------ SOURCE RECORDS

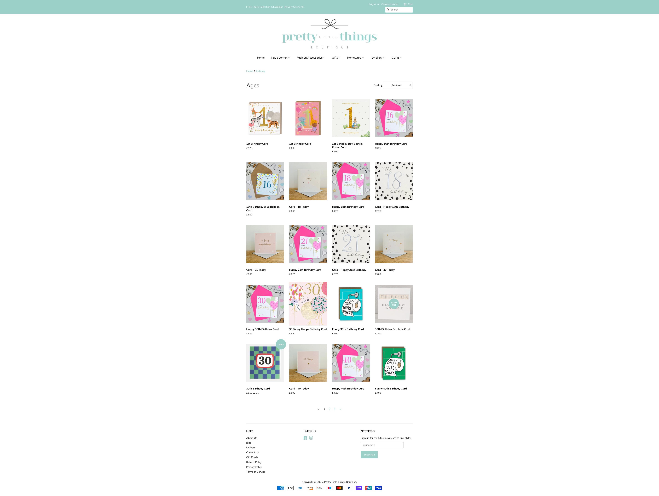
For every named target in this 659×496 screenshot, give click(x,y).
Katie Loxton (279, 57)
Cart (410, 4)
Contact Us (252, 452)
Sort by (378, 85)
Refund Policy (254, 462)
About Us (251, 437)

------------

:: WHAT THE TASK REQUIRES ::
Count the lines of the material above that contain the word "named", treating uppercase and lowercase as different, and give only the number.

:: ANSWER TO THIS PROBLEM ::
1